Hay formas de violencia que no hacen ruido, pero dejan marcas. Se filtran en las aulas, en los pasillos, en las redes, en los hogares, en los espacios de trabajo, incluso en los vínculos más cercanos. Y como no gritan, como no sangran, no nos alarman.

Las normalizamos.

Nos acostumbramos a ciertas formas de trato. A la burla “inofensiva”, al comentario hiriente disfrazado de chiste, al silencio frente a lo injusto. Nos acostumbramos tanto, que ya no vemos. Y cuando no vemos, no actuamos.

El artículo de LA GACETA sobre agresiones en entornos escolares es un espejo que incomoda. Porque muestra que lo que no se nombra, no se atiende. Y lo que no se atiende, se multiplica.

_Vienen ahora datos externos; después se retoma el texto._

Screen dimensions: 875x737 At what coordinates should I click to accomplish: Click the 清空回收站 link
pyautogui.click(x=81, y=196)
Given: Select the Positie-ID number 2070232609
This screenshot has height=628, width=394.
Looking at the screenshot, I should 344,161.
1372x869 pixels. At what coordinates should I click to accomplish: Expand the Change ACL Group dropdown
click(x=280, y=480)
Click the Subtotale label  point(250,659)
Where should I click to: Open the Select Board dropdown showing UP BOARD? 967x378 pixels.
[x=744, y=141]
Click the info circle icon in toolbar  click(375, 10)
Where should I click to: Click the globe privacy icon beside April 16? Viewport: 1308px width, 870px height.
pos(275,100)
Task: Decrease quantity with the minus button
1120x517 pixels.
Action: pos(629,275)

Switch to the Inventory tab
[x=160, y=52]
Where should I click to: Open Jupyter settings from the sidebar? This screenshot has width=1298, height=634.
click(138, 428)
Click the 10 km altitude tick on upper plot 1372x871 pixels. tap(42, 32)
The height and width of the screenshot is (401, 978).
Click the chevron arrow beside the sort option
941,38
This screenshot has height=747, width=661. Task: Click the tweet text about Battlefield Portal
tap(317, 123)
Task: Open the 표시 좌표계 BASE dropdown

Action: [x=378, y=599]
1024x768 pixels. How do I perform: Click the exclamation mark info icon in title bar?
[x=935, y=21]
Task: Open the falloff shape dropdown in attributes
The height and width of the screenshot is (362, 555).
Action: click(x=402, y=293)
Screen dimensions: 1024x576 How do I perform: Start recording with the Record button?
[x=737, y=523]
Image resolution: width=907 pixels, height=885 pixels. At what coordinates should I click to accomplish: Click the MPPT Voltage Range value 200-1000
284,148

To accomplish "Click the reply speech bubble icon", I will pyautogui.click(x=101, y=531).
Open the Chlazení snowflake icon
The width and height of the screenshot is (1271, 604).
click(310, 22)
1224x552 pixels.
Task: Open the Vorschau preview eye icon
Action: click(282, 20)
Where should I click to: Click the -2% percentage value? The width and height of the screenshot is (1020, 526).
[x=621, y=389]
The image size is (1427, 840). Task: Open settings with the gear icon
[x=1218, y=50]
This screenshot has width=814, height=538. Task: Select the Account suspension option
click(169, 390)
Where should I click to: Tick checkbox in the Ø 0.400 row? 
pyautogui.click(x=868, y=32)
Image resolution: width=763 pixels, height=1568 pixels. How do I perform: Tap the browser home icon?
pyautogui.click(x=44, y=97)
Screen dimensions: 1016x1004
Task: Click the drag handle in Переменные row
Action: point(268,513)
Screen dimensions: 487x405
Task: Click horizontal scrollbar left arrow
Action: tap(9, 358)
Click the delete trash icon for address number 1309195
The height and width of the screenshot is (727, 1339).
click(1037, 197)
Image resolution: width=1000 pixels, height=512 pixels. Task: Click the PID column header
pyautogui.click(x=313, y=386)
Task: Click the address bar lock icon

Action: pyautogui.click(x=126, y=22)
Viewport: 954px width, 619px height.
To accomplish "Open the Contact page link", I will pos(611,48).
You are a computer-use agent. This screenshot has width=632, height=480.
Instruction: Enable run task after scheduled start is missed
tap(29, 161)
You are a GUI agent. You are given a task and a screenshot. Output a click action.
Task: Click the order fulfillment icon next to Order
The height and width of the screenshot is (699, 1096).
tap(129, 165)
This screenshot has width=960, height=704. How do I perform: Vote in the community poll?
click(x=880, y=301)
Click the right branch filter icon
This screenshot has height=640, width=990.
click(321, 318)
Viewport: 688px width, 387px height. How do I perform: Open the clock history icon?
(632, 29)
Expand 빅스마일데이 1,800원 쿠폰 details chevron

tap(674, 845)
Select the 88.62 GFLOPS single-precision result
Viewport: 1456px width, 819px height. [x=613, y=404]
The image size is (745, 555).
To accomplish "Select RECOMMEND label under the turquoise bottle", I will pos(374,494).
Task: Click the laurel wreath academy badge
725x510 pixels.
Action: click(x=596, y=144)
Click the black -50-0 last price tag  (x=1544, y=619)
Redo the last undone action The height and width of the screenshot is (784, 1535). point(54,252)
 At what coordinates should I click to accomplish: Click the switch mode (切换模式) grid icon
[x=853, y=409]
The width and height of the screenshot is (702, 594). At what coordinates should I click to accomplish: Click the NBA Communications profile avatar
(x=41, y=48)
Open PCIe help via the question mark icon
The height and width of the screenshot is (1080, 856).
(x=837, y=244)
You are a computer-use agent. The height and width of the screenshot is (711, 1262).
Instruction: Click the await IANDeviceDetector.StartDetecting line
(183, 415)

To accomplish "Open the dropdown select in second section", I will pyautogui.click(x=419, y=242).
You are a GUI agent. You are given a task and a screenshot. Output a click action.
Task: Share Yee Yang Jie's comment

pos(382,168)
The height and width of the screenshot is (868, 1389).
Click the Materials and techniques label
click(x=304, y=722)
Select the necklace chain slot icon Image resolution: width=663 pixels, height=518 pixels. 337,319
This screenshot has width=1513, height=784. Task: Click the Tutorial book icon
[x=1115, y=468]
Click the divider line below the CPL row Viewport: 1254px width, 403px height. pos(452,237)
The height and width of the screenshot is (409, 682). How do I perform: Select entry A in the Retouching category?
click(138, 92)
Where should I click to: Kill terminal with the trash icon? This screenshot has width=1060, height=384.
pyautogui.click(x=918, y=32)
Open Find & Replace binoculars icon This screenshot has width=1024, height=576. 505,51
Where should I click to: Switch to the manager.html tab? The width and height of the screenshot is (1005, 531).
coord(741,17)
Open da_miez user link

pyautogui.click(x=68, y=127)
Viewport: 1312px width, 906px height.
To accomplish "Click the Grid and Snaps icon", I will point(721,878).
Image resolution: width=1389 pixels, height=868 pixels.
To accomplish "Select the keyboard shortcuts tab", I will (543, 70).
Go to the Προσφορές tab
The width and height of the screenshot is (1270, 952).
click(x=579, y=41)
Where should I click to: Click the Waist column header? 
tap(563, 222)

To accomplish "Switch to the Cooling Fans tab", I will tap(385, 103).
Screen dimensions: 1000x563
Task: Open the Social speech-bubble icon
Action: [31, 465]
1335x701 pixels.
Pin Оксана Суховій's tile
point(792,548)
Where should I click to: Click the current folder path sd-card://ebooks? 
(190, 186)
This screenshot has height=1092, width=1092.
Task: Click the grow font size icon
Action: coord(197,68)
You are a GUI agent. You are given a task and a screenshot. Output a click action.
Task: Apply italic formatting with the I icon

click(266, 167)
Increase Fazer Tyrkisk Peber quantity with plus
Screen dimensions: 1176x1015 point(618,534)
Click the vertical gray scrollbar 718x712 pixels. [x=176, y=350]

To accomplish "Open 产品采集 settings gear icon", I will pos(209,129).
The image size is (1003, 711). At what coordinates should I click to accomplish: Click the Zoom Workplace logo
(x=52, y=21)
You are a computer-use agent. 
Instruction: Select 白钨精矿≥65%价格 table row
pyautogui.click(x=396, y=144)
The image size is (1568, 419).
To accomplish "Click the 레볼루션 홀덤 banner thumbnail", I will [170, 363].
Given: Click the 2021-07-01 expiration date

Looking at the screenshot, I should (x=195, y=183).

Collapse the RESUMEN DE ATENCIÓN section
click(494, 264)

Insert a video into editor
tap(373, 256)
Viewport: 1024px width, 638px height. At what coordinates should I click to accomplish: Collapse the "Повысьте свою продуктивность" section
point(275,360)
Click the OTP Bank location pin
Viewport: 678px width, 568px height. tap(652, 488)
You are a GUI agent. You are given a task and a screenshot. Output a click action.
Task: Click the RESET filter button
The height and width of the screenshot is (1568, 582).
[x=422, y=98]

Pero esto no es solo un problema de las escuelas. Es un reflejo de cómo nos estamos relacionando como sociedad. Del apuro, del individualismo, de la falta de escucha. Y de cuánto nos cuesta frenar para preguntarnos:

  • ¿Qué herencias violentas seguimos sosteniendo sin darnos cuenta?
  • ¿Qué patrones seguimos reproduciendo “porque siempre fue así”?
  • ¿Qué sufrimientos silenciamos detrás de lo que llamamos normal?

Necesitamos visibilizar lo invisible. Y construir, desde cada rol, una cultura del cuidado, donde la empatía no sea la excepción sino la base. Porque cada gesto que normaliza la violencia, es una oportunidad perdida de sembrar paz.